Records for this task:

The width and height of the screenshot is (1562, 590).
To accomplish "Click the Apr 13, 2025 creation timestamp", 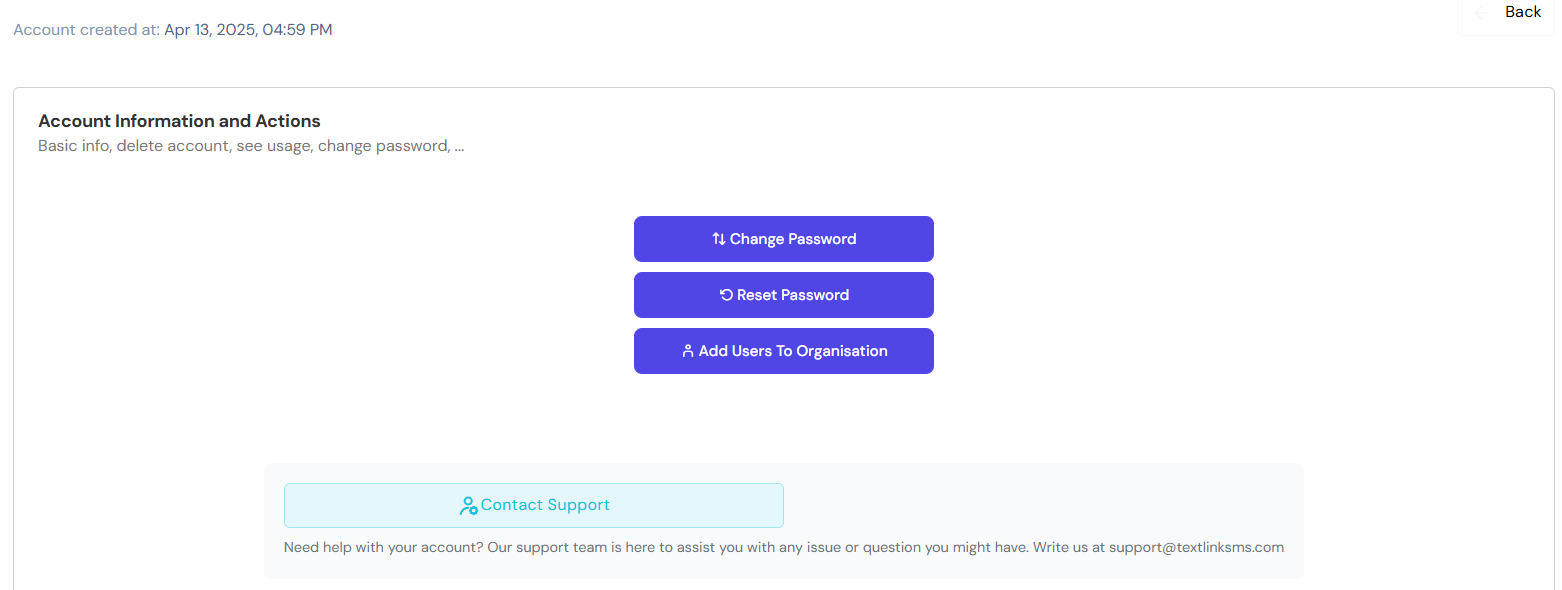I will (x=248, y=30).
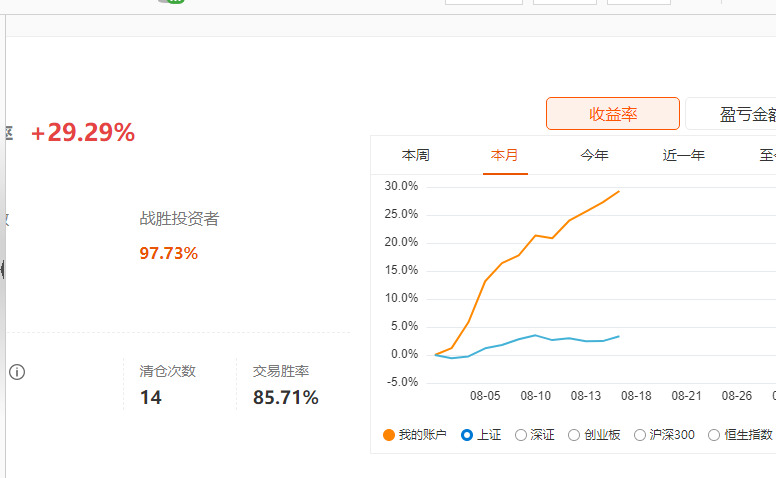Image resolution: width=776 pixels, height=478 pixels.
Task: Click the 收益率 button
Action: click(x=613, y=114)
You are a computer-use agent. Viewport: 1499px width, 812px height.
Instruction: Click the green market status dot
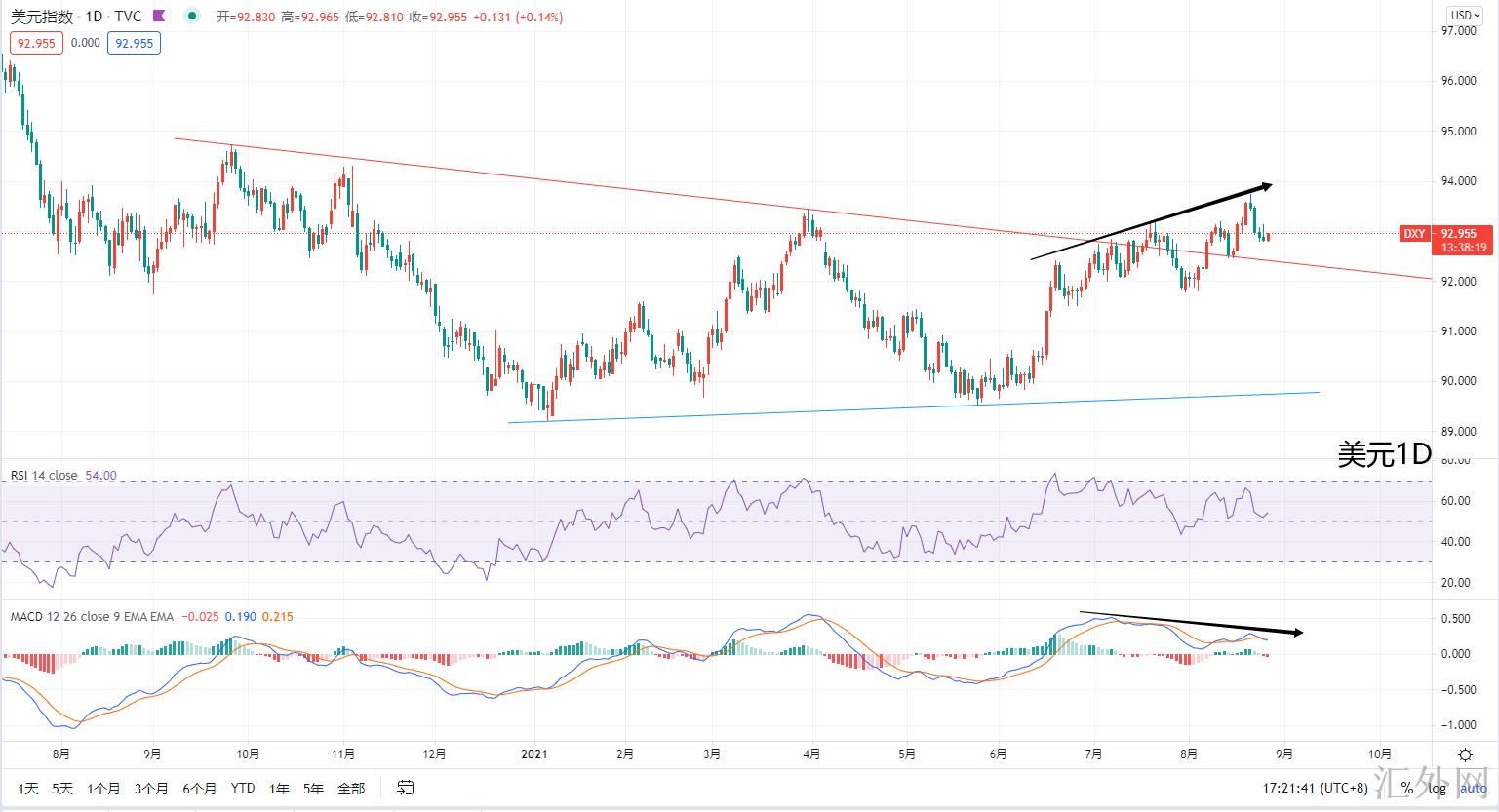click(x=193, y=17)
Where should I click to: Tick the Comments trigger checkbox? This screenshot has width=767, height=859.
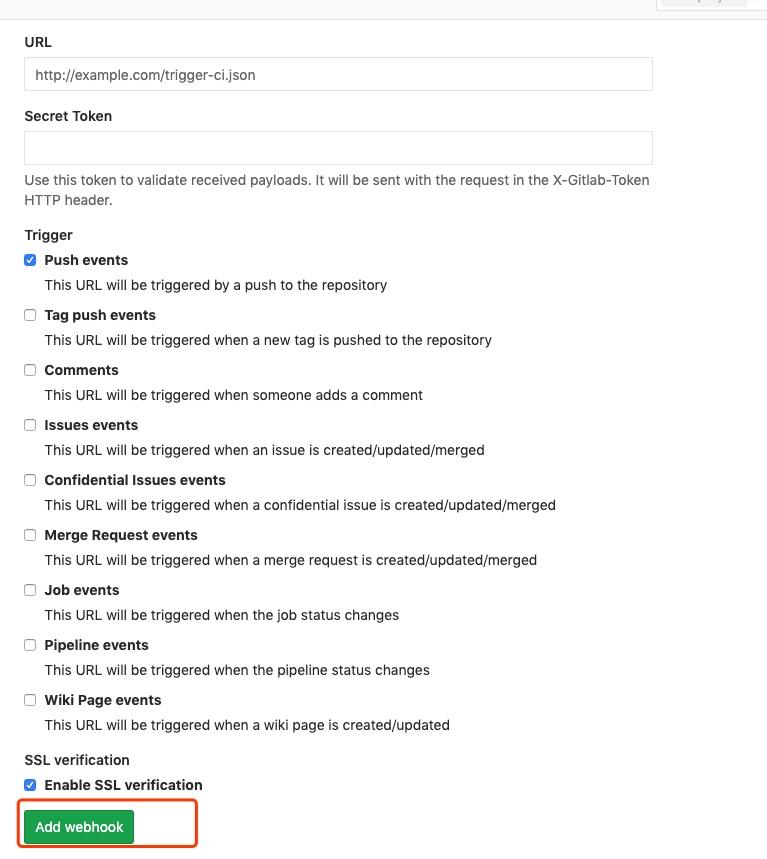[x=30, y=370]
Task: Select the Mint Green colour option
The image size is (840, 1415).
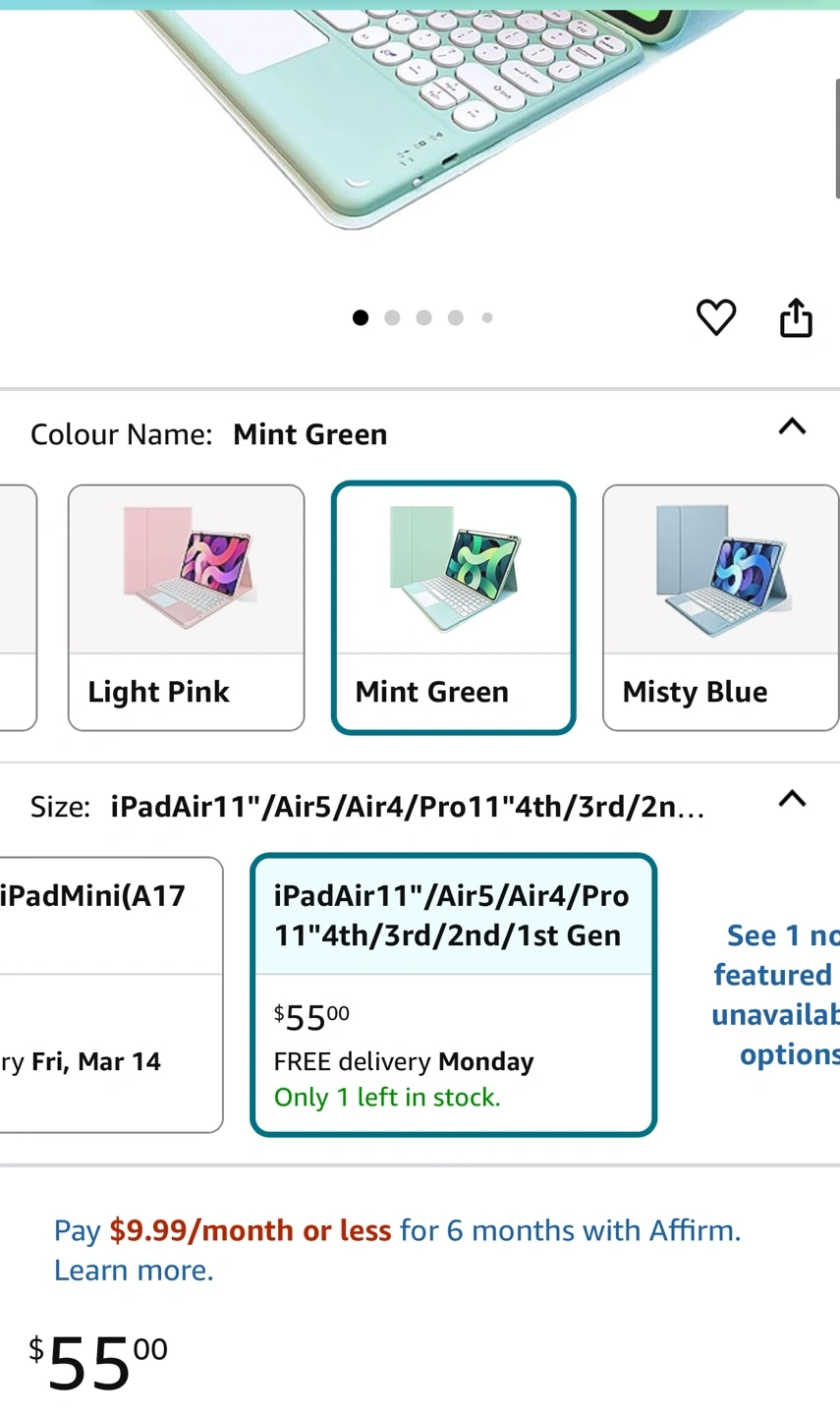Action: [453, 607]
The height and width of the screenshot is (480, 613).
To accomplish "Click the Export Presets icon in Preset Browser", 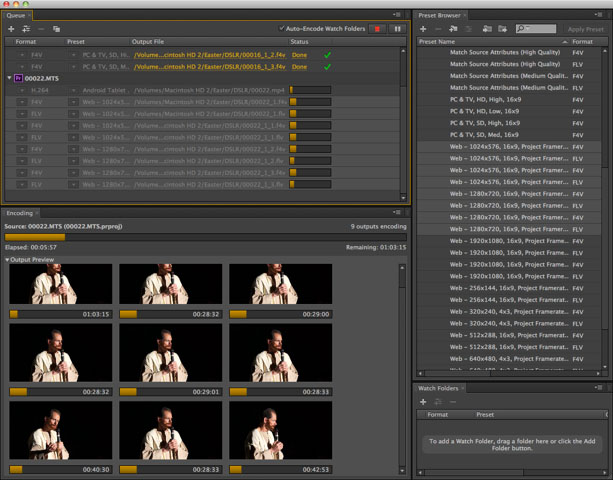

Your instructions: With every picture left out, print exactly the lines from the one containing "Where should I" through the final line of the material above.

Solved exercise:
Where should I click to: Tick the Comments trigger checkbox? This screenshot has width=767, height=859.
[x=30, y=370]
Task: Select the Mint Green colour option
The image size is (840, 1415).
Action: [453, 607]
The height and width of the screenshot is (480, 613).
To accomplish "Click the Export Presets icon in Preset Browser", 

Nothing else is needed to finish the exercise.